我一直在尝试在 Python 中编写和部署云函数。 (放弃 node.js 由于杂乱的文档和相对较快的更改速度)

它旨在向 Pub/Sub 主题发布消息,当文件完成上传到 google 云存储桶 ("finalize") 时触发。

我用来部署函数的代码是

gcloud functions deploy hello_gcs_generic --runtime python37 --trigger-resource bucketcfpubsub

我一直在尝试使用 this script provided by Google

import time

from google.cloud import pubsub_v1

project_id = "bucketcfpubsub"
topic_name = "projects/bucketcfpubsub/topics/pubsub"

publisher = pubsub_v1.PublisherClient()
topic_path = publisher.topic_path(project_id, topic_name)

def callback(message_future):
# When timeout is unspecified, the exception method waits indefinitely.
if message_future.exception(timeout=30):
    print('Publishing message on {} threw an Exception {}.'.format(
        topic_name, message_future.exception()))
else:
    print(message_future.result())

for n in range(1, 10):
    data = u'Message number {}'.format(n)
# Data must be a bytestring
    data = data.encode('utf-8')
# When you publish a message, the client returns a Future.
    message_future = publisher.publish(topic_path, data=data)
    message_future.add_done_callback(callback)

print('Published message IDs:')

# We must keep the main thread from exiting to allow it to process
# messages in the background.
while True:
    time.sleep(60)

我在 Google Cloud Console

中收到这些错误
ERROR: (gcloud.functions.deploy) OperationError: code=3, message=Function load error: Code in file main.py can't be loaded.
Detailed stack trace: Traceback (most recent call last):
  File "/env/local/lib/python3.7/site-packages/google/cloud/functions_v1beta2/worker.py", line 256, in check_or_load_user_function
    _function_handler.load_user_function()
  File "/env/local/lib/python3.7/site-packages/google/cloud/functions_v1beta2/worker.py", line 166, in load_user_function
    spec.loader.exec_module(main)
  File "<frozen importlib._bootstrap_external>", line 728, in exec_module
  File "<frozen importlib._bootstrap>", line 219, in _call_with_frames_removed
  File "<frozen importlib._bootstrap_external>", line 728, in exec_module
  File "<frozen importlib._bootstrap>", line 219, in _call_with_frames_removed
  File "/user_code/main.py", line 3, in <module>
    from google.cloud import pubsub_v1
ImportError: cannot import name 'pubsub_v1' from 'google.cloud' (unknown location)

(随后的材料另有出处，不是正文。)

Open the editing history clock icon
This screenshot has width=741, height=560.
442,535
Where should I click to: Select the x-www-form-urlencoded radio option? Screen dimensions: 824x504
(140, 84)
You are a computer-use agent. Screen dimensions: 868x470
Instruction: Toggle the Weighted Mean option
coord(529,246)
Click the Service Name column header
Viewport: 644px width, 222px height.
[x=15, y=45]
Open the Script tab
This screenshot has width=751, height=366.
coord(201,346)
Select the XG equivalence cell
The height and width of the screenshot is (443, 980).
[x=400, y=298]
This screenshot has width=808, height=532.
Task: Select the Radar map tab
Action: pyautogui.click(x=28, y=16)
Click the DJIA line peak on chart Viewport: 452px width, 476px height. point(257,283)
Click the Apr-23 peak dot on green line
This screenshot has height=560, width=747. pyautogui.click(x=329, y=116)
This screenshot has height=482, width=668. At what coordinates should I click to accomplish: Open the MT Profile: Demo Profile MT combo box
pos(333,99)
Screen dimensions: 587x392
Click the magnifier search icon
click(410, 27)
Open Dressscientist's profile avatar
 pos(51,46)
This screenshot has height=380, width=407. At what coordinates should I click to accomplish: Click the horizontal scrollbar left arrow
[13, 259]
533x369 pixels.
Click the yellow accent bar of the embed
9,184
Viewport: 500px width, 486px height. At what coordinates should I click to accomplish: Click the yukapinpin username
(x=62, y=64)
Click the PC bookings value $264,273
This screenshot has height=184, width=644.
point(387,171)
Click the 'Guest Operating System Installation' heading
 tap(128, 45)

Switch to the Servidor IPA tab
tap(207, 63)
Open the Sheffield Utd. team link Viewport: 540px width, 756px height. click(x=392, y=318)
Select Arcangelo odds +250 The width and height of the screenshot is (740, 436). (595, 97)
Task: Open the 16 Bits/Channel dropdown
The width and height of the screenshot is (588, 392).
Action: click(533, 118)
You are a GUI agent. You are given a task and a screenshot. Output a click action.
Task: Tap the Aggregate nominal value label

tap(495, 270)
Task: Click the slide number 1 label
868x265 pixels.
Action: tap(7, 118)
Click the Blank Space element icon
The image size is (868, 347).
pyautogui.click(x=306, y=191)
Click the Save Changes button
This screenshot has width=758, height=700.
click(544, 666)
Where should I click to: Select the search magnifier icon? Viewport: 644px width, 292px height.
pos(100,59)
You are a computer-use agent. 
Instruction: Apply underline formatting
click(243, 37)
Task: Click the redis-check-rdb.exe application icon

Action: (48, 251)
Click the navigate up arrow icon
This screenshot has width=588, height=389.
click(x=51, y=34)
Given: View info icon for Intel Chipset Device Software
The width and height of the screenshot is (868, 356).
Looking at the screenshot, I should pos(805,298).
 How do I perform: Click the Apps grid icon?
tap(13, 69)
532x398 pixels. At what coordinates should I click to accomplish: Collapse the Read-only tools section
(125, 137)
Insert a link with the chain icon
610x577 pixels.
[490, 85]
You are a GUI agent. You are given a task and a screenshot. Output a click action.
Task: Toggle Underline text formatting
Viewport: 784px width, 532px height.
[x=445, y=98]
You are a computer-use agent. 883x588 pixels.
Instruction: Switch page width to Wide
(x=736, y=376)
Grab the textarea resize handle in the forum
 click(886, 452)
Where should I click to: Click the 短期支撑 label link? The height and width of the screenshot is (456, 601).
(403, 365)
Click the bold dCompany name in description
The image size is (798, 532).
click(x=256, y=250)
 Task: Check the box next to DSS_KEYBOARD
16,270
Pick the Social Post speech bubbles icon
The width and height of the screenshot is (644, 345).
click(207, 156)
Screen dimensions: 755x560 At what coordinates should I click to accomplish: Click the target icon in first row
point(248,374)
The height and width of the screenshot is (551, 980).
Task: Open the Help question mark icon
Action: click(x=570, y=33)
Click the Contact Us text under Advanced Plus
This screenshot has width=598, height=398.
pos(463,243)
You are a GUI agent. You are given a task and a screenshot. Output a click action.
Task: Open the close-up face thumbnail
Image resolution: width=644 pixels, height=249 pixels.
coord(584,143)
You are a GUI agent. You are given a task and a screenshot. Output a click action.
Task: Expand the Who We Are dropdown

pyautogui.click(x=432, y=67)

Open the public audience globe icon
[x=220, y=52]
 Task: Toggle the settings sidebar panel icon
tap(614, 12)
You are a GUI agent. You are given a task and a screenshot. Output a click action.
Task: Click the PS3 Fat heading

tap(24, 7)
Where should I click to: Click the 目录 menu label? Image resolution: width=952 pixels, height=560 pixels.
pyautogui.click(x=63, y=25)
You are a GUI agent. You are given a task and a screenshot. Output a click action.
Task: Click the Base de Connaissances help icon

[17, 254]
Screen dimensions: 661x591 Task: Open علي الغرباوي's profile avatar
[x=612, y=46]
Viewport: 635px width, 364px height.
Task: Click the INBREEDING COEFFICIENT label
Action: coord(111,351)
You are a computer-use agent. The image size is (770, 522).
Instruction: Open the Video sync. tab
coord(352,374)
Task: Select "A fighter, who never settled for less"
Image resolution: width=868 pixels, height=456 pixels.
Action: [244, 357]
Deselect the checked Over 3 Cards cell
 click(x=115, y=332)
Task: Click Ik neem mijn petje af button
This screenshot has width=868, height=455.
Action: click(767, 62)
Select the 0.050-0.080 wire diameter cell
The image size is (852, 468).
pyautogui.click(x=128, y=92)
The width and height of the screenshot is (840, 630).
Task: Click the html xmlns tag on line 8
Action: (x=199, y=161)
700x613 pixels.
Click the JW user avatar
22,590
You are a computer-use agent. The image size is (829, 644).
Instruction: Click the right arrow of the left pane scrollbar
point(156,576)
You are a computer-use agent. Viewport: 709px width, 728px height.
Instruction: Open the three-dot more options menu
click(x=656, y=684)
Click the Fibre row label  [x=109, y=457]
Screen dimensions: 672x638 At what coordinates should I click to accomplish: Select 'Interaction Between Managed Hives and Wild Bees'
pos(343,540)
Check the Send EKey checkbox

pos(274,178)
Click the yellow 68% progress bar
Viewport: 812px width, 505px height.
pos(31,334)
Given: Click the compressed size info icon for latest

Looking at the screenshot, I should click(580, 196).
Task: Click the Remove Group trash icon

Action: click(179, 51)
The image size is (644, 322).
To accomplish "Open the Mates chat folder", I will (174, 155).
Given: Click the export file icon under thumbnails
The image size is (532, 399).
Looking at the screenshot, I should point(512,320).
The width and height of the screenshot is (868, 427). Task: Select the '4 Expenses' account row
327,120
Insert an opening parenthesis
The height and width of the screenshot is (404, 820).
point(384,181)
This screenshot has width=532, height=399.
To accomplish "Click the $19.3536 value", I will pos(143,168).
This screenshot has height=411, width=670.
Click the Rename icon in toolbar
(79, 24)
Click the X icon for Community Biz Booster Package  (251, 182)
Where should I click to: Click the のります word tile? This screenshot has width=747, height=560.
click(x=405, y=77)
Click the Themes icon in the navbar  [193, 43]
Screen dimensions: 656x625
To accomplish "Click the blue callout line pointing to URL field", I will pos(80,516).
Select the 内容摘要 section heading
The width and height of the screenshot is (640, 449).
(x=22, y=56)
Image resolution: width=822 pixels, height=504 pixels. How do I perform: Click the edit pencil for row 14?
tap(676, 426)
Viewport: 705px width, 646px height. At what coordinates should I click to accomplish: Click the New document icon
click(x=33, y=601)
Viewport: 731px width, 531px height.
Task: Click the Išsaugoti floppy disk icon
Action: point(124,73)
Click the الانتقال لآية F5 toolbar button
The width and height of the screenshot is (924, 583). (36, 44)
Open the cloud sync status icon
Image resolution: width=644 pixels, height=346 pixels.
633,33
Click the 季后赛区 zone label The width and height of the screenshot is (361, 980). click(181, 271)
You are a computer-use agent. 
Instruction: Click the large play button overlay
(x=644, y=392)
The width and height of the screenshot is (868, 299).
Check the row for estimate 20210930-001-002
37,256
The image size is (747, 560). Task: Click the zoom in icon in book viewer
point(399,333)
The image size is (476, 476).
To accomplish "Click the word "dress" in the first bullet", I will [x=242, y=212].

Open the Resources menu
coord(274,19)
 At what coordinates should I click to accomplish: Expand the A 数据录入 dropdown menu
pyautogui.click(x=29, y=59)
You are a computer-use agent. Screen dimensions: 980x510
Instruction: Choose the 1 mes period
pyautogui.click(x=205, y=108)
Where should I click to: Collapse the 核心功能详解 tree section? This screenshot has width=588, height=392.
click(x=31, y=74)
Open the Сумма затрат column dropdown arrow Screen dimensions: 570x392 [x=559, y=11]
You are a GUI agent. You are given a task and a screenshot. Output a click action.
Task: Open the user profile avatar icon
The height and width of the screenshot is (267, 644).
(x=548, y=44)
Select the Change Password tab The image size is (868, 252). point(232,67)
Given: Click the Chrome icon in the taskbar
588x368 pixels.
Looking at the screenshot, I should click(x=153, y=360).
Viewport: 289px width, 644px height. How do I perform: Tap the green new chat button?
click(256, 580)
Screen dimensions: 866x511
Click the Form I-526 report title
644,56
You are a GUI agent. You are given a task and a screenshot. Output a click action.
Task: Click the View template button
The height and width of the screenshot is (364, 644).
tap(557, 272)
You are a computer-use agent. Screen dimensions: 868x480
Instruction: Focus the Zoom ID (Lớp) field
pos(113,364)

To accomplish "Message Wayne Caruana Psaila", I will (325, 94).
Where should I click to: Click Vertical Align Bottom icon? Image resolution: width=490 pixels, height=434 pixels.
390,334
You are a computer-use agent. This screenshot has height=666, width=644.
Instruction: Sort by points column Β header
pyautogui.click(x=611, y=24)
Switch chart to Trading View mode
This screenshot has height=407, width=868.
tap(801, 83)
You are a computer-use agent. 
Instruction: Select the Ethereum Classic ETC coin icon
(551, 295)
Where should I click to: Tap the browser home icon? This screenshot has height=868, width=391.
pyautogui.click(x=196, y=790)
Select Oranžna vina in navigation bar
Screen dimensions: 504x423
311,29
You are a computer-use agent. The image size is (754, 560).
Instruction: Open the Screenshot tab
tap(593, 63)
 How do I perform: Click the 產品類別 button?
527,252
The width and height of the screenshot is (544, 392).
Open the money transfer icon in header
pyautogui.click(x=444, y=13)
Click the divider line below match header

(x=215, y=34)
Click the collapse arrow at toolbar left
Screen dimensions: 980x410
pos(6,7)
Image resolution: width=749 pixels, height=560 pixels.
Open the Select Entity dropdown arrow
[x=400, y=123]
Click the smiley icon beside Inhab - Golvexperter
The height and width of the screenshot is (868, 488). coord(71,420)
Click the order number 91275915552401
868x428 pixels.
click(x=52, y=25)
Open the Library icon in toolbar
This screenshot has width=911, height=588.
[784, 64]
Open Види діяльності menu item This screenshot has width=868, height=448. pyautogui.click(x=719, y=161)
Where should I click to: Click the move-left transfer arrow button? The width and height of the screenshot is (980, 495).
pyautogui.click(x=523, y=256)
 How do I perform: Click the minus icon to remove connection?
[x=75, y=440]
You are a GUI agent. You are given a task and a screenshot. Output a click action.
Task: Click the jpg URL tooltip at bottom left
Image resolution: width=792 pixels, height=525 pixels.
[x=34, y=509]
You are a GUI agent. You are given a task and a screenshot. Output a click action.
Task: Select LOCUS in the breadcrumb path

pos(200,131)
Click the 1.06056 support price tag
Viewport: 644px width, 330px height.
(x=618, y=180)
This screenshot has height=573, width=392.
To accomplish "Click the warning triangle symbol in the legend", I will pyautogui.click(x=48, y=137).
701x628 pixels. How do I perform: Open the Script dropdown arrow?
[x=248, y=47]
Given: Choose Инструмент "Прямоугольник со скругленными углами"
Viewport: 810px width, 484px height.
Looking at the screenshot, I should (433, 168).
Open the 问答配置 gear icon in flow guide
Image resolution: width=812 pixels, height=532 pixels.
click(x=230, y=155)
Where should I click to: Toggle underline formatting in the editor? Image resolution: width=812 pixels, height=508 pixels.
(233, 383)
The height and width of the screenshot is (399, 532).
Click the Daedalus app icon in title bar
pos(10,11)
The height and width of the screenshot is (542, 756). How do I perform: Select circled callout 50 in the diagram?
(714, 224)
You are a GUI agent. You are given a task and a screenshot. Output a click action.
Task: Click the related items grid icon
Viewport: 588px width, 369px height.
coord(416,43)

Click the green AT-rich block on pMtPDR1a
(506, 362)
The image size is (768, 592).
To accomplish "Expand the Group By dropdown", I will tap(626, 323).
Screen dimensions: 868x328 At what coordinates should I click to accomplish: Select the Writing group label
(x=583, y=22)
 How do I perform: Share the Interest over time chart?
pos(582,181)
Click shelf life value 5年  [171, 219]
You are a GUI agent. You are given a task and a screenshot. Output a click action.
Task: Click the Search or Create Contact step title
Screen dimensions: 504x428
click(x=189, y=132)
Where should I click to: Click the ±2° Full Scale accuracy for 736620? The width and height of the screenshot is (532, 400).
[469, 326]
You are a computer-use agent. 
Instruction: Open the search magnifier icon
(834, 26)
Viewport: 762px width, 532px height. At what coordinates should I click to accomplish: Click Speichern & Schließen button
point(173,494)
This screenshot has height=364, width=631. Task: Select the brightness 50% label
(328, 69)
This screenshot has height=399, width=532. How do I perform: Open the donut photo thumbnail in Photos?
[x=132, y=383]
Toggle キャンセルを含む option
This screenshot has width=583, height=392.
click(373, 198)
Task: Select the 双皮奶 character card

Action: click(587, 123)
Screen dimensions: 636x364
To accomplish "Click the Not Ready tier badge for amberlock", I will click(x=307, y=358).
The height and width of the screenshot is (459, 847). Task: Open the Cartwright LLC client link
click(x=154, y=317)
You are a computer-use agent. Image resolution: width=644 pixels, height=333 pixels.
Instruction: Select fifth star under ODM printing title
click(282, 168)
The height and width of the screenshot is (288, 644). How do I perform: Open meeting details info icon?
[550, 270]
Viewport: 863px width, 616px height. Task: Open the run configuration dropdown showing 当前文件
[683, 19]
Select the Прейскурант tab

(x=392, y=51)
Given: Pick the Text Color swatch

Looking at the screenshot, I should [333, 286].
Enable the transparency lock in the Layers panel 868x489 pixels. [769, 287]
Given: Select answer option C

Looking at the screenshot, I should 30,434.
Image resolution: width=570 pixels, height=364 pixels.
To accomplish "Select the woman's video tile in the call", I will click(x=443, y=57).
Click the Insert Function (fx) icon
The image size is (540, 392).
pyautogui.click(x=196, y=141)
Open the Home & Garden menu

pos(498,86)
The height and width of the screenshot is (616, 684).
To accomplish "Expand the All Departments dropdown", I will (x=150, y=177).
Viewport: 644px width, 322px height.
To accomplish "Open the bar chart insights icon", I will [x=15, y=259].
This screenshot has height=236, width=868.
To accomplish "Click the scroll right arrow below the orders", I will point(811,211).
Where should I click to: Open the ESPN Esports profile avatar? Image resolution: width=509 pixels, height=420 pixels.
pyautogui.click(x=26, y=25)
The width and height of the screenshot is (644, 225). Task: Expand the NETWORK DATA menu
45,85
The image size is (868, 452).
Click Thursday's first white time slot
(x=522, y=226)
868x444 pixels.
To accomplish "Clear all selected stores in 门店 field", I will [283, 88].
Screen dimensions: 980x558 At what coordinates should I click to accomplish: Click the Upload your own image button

按照 帖子的说明,我从 helloworld 代码示例中复制了 requirements.txt,仅包含

google-cloud-error-reporting==0.30.0

并更新了其他云功能,例如 bigquery、存储和日志记录。然后我得到了这些错误:

ERROR: (gcloud.functions.deploy) OperationError: code=3, message=Function load error: Code in file main.py can't be loaded.
Detailed stack trace: Traceback (most recent call last):
  File "/env/local/lib/python3.7/site-packages/google/cloud/functions_v1beta2/worker.py", line 256, in check_or_load_user_function
    _function_handler.load_user_function()
  File "/env/local/lib/python3.7/site-packages/google/cloud/functions_v1beta2/worker.py", line 166, in load_user_function
    spec.loader.exec_module(main)
  File "<frozen importlib._bootstrap_external>", line 728, in exec_module
  File "<frozen importlib._bootstrap>", line 219, in _call_with_frames_removed
  File "/user_code/main.py", line 3, in <module>
from google.cloud import pubsub_v1`

我也找到了[这个帖子](ImportError: cannot import name 'pubsub_v1' from 'google.cloud' (unknown location)但我真的不明白解决方案是什么,我试过用google-cloud-pubsub替换pubsub_v1 ==0.38.0 没有帮助。我得到这个错误:

Deploying function (may take a while - up to 2 minutes)...failed.
ERROR: (gcloud.functions.deploy) OperationError: code=3, message=Function load error: Code in file main.py can't be loaded.
Detailed stack trace: Traceback (most recent call last):
  File "/env/local/lib/python3.7/site-packages/google/cloud/functions_v1beta2/worker.py", line 256, in check_or_load_user_function
    _function_handler.load_user_function()
  File "/env/local/lib/python3.7/site-packages/google/cloud/functions_v1beta2/worker.py", line 166, in load_user_function
    spec.loader.exec_module(main)
  File "<frozen importlib._bootstrap_external>", line 724, in exec_module
  File "<frozen importlib._bootstrap_external>", line 860, in get_code
  File "<frozen importlib._bootstrap_external>", line 791, in source_to_code
  File "<frozen importlib._bootstrap>", line 219, in _call_with_frames_removed
  File "/user_code/main.py", line 3

此外,如果代码一旦中断,这似乎不是一个可持续的解决方案Google 将 pubsub 更新到新版本?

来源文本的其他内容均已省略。